11/9/20 – MARTY’S DAILY ALBUM PICKS

Music today had me craving some guitars so I went for the first four Wishbone Ash albums. Self-titled (1970), Pilgrimage (1971), Argus (1972), Wishbone 4 (1973). They weren’t aggressive enough or beautiful enough or original enough to break out of their fan base but as a fan who saw them twice in the seventies in Liverpool at the Empire, I’ve always thoroughly enjoyed their music, melodic, long sweet guitar solos, real songs. The two times I saw them they had different lineups. The first time was the original lineup with Martin Turner, Ted Turner, Andy Powell and Steve Upton, the second time Laurie Wisefield (from Home) had replaced Ted Turner.

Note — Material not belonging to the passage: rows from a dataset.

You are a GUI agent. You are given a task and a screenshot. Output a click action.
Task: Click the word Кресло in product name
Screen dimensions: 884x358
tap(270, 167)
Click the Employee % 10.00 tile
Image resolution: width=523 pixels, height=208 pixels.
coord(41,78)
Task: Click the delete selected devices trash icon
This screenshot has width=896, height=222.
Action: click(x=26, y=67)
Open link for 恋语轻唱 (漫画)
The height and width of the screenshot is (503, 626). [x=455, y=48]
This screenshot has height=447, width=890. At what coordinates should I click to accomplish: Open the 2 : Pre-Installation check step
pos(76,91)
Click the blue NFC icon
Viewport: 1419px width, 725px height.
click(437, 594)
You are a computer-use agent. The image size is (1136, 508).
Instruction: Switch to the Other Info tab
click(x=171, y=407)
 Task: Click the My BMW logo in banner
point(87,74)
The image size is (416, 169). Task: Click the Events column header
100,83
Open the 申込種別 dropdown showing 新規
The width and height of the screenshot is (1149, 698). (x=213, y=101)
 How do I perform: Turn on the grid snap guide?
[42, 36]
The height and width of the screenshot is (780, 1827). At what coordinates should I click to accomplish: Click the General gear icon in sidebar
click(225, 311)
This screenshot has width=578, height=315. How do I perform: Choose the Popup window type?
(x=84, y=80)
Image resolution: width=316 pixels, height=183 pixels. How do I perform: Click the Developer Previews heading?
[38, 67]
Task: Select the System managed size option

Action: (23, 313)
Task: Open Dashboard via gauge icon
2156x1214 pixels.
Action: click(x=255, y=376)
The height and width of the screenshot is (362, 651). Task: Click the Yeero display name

In recent years I’ve also seen them twice but it’s all a bit silly because there’s Andy Powell’s Wishbone Ash and Martin Turner’s Wishbone Ash. Powell was one of the guitarists and Turner the bass player and lead singer. So when you see them, you get great guitar from Andy Powell with a band I don’t know, who didn’t play on any of the classic records and then you get Martin Turner, the singer, and a band that also didn’t play on any of the classic records. So in Martin Turner’s version, the guitars aren’t quite right and in Andy Powell’s version, the vocals aren’t quite right. There was a legal battle because Powell had kept Wishbone Ash going for years and one day Martin Turner decided that he wanted to do the same but of course, they couldn’t work together. In the end, Turner who formed the band and thought of the name had to be called Martin Turner’s Wishbone Ash, where Andy Powell could be just Wishbone Ash – but it was him that kept it going. I took some pics at the Martin Turner show.

It’s the same with Yes, the band with an original member (Jon Anderson) can’t just use the name Yes but Steve Howe’s can just be called Yes, I guess he must have been the last man standing but he’s not an original member – Jon Anderson is. Howe and Alan White in ‘Yes’ played on the classic albums Fragile and Close To The Edge. In the ‘Yes’ with Jon Anderson, it’s Anderson with Rick Wakeman and Trevor Rabin – Anderson and Wakeman were also on those two classic albums, but they also have Trevor Rabin from the Owner Of A Lonely Heart lineup, confusing, silly. I hung out with Chris Squire a couple of times before he died, once at the Rickenbacker 75th anniversary show, where we were both on the same bill and another time at the infamous Rainbow in LA. He was sitting at a table with original keyboard player Tony Kaye. At the time Anderson, Wakeman, Bruford and Howe had just released an album. I asked him how come they weren’t calling themselves Yes? – “Because I own the name,” he said in a rather brusque manner. Sadly the name often seems to matter more than music.